Former CSL chief Brian McNamee once referred to the pace of biotechnology development as “glacial” – that “it only took 17 short years to take Gardasil from the lab bench to a $1 billion blockbuster” and that largely hasn’t changed in the industry.

There has been a dramatic rise in the number of listed biotechnology companies as the ASX continues to sell itself as a good place to raise money. The ASX is targeting those that want to raise between $100 million to $200 million.

What we’re seeing is small biotechs becoming successful and being bought up by the big international pharmaceutical companies.

Many are aiming to be bought in Phase 2 trials, but someone like ChemGenex (ASX:CXS) went all the way to FDA approval for its late stage cancer drug while remaining Australian-owned.

What are your tips for investors getting into biotechs?

As mentioned, things don’t happen quickly in the industry. We have investors who put their money in and get impatient when they don’t have an increase in a couple of weeks. But any investment in early stage products takes time.

I was once a day trader but now refer to myself as a decade trader and I have been vocal in advocating for the Federal Government to give serious tax concessions for those willing to put money into certified biotechs, for the longer term.

In the same way that 150 per cent tax deductibility for film investments under the Whitlam government buoyed that industry, there should be tax concessions for leaving money in biotechs to drive innovation.  Perhaps a 150 per cent deduction for leaving funds in a company for five years rising to 200 per cent for 10 years.

When it comes down to it, there are two real measures for biotechs – trial results and cash flow.

We need to see large randomised controlled trials and revenue in the Appendix 4Cs. You can say anything you like but when those two things come through they speak for themselves.

For a company like RhinoMed (ASX:RNO) it comes down to positive revenues. They have reported solid revenues back to December 2015 and to me that is hard to dispute.

But most importantly, investors need to understand what the company does.

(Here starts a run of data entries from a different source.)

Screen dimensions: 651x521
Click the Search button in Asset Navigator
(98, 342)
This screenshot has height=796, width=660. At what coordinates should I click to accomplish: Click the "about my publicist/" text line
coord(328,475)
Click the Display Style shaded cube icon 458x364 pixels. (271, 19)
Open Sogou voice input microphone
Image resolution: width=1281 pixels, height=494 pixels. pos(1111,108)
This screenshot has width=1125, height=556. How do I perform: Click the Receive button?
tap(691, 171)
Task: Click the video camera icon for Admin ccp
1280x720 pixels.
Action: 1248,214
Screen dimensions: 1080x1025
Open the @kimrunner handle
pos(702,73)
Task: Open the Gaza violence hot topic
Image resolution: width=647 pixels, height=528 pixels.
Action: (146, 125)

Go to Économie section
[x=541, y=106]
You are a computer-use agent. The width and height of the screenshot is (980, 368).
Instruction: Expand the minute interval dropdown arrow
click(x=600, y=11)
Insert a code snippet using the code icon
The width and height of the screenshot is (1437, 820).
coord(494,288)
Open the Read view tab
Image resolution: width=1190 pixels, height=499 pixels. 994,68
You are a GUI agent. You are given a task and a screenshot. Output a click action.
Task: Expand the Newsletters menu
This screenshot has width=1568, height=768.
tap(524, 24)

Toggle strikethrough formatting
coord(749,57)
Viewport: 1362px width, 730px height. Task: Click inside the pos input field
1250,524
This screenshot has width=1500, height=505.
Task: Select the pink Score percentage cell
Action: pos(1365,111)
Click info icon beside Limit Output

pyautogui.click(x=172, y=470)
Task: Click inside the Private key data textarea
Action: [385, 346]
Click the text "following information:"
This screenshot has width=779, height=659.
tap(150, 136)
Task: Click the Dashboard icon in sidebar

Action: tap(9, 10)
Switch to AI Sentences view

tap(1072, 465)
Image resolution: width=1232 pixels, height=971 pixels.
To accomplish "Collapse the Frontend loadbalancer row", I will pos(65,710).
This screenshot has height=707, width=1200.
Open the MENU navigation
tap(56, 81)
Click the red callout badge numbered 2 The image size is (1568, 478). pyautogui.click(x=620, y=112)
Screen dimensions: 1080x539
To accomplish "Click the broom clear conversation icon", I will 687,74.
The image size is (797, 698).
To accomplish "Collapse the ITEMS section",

Far too many people invest in companies because someone told them to. A taxi driver, a financial planner or a stock-broker – and often they don’t know anything about the company or the sector.

You need to do your own research and feel comfortable that you have at least a general idea of what the company does for a living. Is there foreign competition? Is the drug, device or diagnostic actually useful for human health or was it just a good idea at the time?

Research, large randomised controlled trials and Appendix 4Cs are the rule of thumb.


This article does not constitute financial product advice. You should consider obtaining independent advice before making any financial decisions.